Untuk menelepon, biasanya aku memanfaatkan waktu diskon, yaitu di atas jam 6 sore atau sebelum jam 6 pagi. Seberapa murah? Rp 1.000,- / menit untuk menelepon seseorang di Jakarta. Bandingkan dengan telepon selular jaman sekarang.... Sebetulnya lebih murah lagi, bila di atas jam 8 malam. Ada trik khusus yang aku gunakan untuk memanfaatkan telepon murah itu. Bila aku menelepon pada sore hari, aku mencari waktu yang bertepatan dengan acara keluar Rytha. Maklum, dia punya mobil, jadi untuk pulang, aku bisa nebeng dia pulang. Aku tidak mungkin naik angkot untuk pulang, karena di atas jam 6 sore sudah tidak ada angkot yang beroperasi ke Penfui. Bila aku menelepon pada pagi hari, malam sebelumnya aku menginap di tempat kost Siriet yang ada di tengah kota Kupang.

Supaya usahaku untuk mencapai warung telepon tidak sia-sia, sejak beberapa minggu sebelumnya aku mengabari melalui surat agar penerima telepon menyediakan waktu untuk menerima teleponku. Kadang-kadang, surat kukirim beberapa kali untuk mengantisipasi seandainya ada surat yang tidak sampai ke penerimanya. Itupun tidak selalu efektif. Pernah suatu kali, meskipun sebelumnya aku sudah memberi tahu beberapa kali guru hebatku lewat surat, pada saatnya dia tidak ada di tempat karena ada rapat di gereja.

Tanpa jaringan telepon di Penfui memang tidak memungkinkanku untuk menerima telepon. Tapi untuk menelepon, aku tidak selalu berada di pihak yang harus membayar. Suatu kali, aku pernah menelepon Liani di Amerika untuk suatu hal yang sangat penting buatku, tapi rasanya tidak terlalu penting buat Liani. Yang melegakanku saat itu, biaya telepon ditanggung oleh Liani. Memang kakakku yang satu ini sangat penuh pengertian.... mana mampu aku menelepon dia dengan gaji CPNS ku yang hanya Rp. 800.000,-/bulan!

Di hari-hari akhirku di Kupang, jaringan telepon masuk Penfui! Aku sempat beberapa kali merasakan sensasi menggebu-gebu saat menerima telepon... berlari-lari dari mess ke kantor SPRG yang berjarak sekitar 300 meter... berbicara di telepon sambil terengah-engah... senangnya..... Berbahagialah teman-teman yang datang di SPRG setelah aku pergi....

Surat

Surat menyurat merupakan penghubung utamaku dengan keluarga dan Rasid selama di Kupang. Selama di Kupang, aku mengasah ketrampilan menuliskan segala yang kupikir dan kurasa. Sedikitnya 5 pucuk surat kubuat dalam seminggu. Di SPRG, aku adalah pengirim dan penerima surat terbanyak.

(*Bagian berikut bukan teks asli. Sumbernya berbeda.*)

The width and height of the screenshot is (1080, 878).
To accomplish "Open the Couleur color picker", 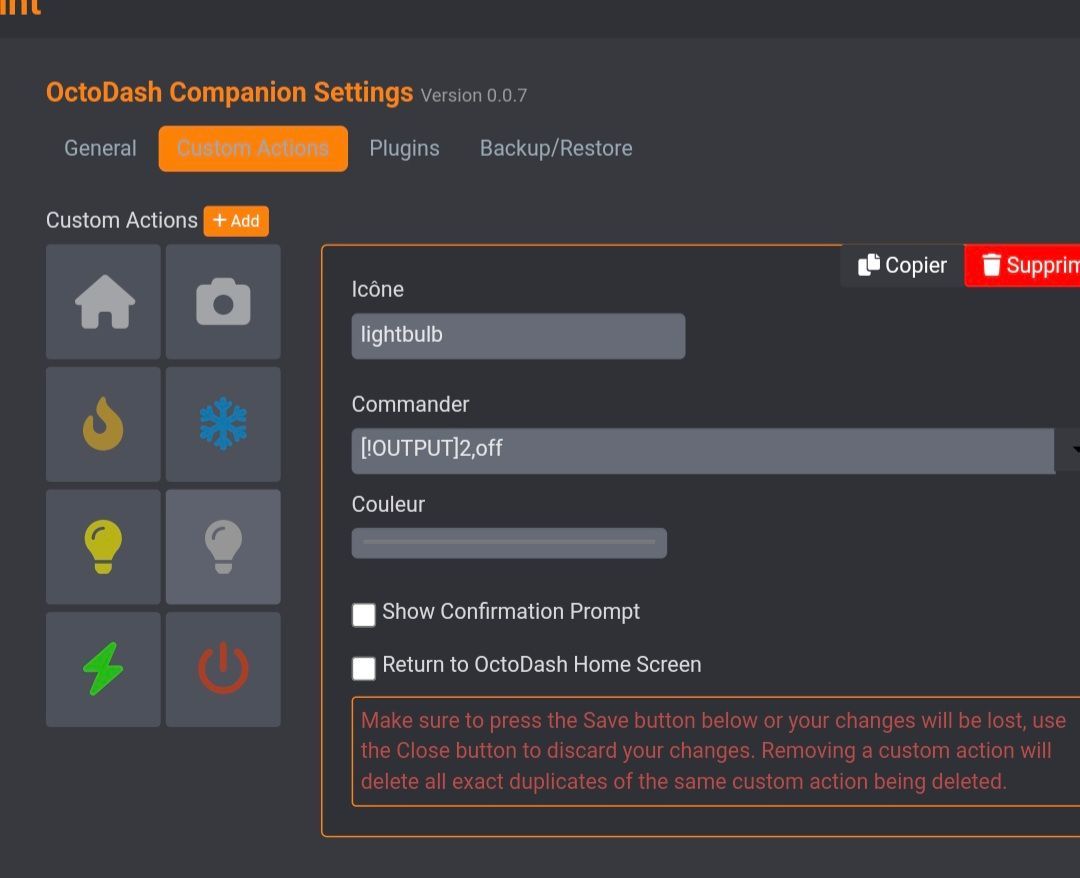I will [x=509, y=543].
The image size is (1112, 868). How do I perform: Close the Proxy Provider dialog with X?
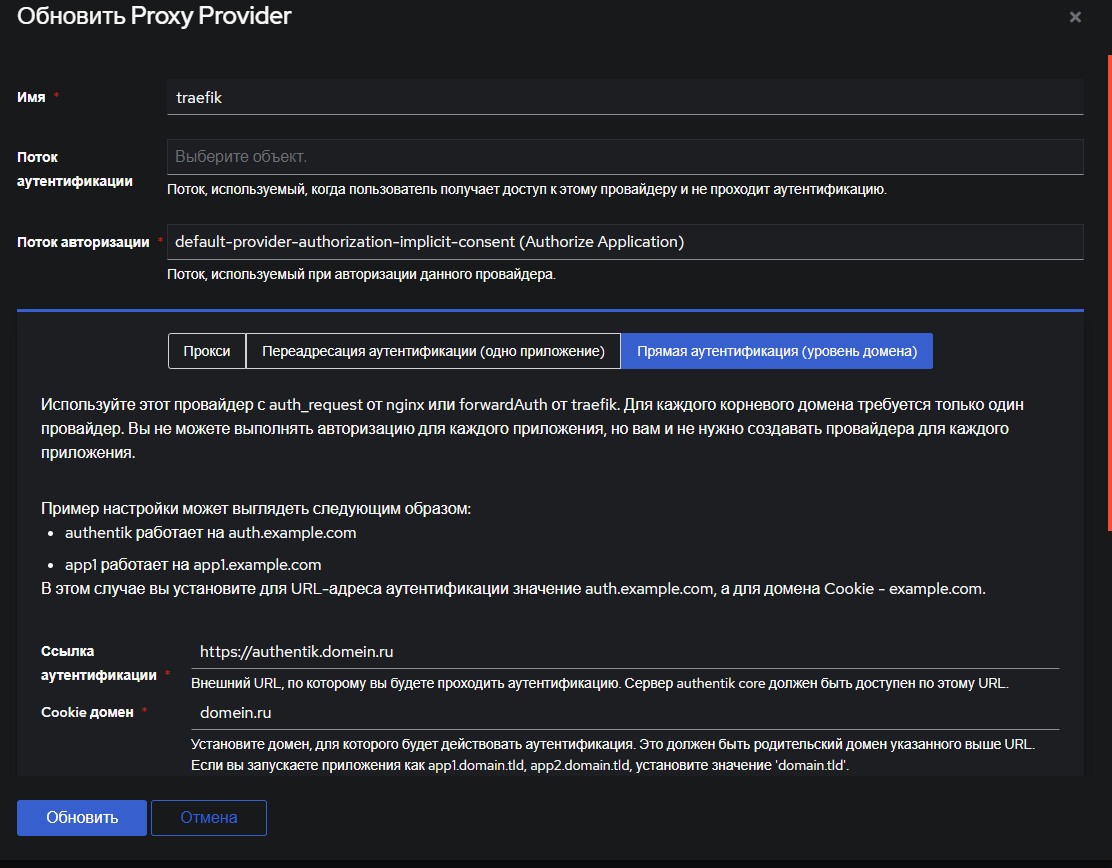pyautogui.click(x=1075, y=17)
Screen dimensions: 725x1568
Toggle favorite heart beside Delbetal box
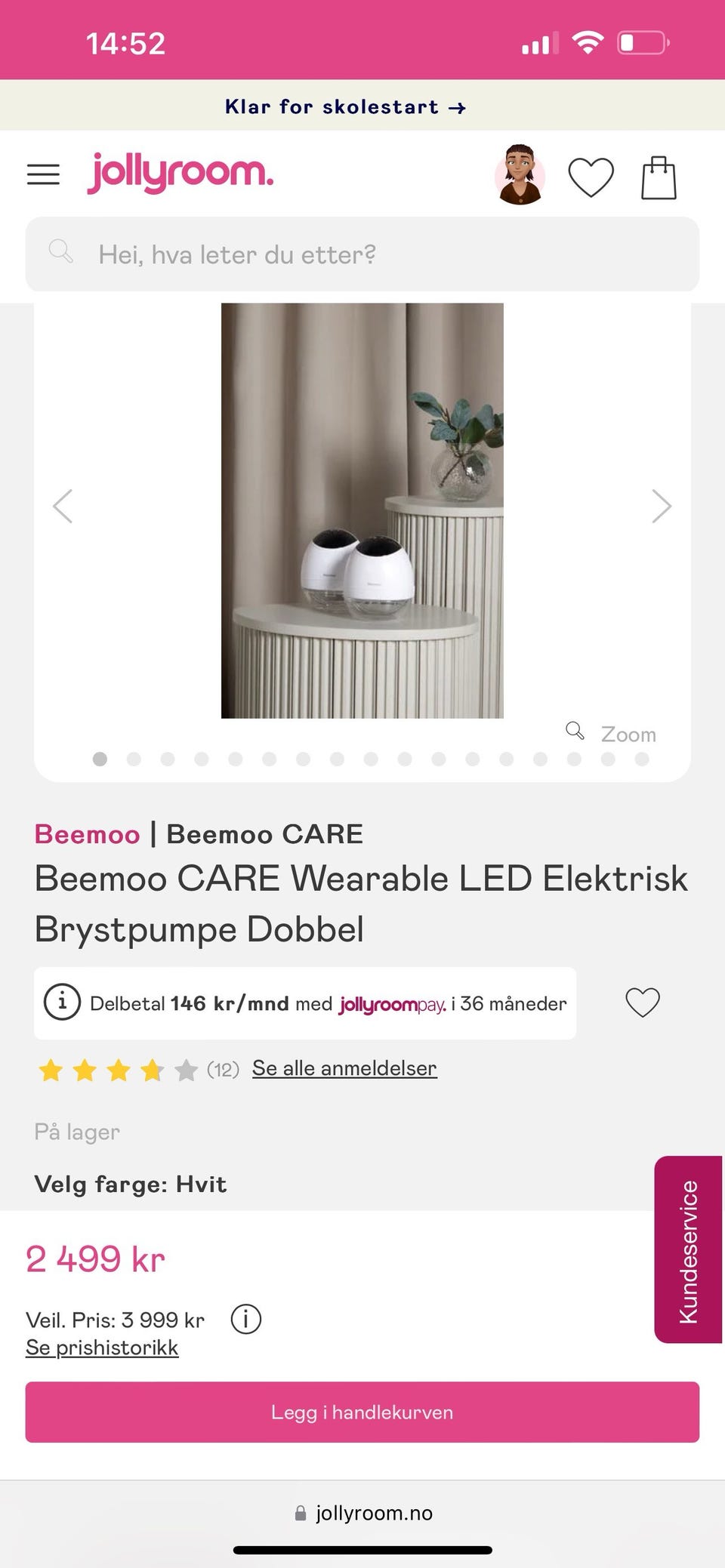(643, 1002)
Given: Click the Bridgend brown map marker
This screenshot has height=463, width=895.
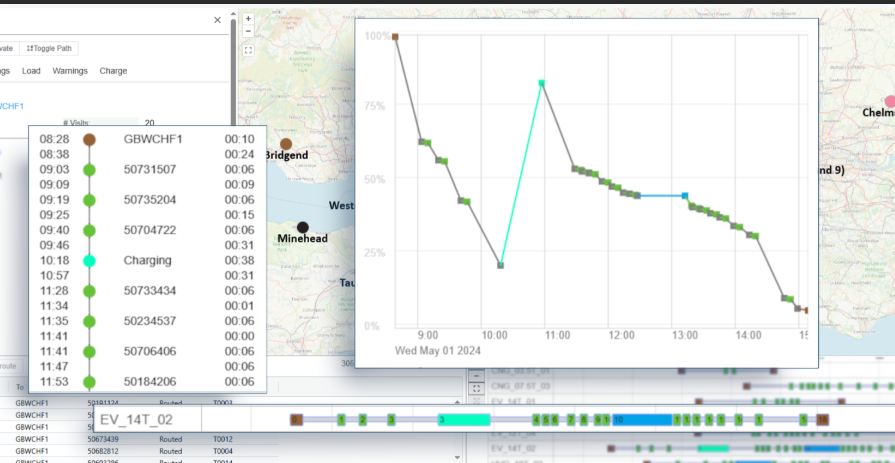Looking at the screenshot, I should tap(286, 144).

Lalu lintas surat dari dan ke SPRG dilayani oleh sebuah mobil pos yang datang 1 atau 2 kali seminggu. Pada awal atau akhir bulan biasanya 2 kali seminggu, karena banyak membawa wesel untuk siswa-siswi SPRG dan SMF (yang berlokasi sama dengan SPRG). Hari kunjungan mobil pos ke SPRG adalah Senin dan Kamis, karena itu aku menjadikan hari Minggu dan hari Rabu sebagai hari menulis surat.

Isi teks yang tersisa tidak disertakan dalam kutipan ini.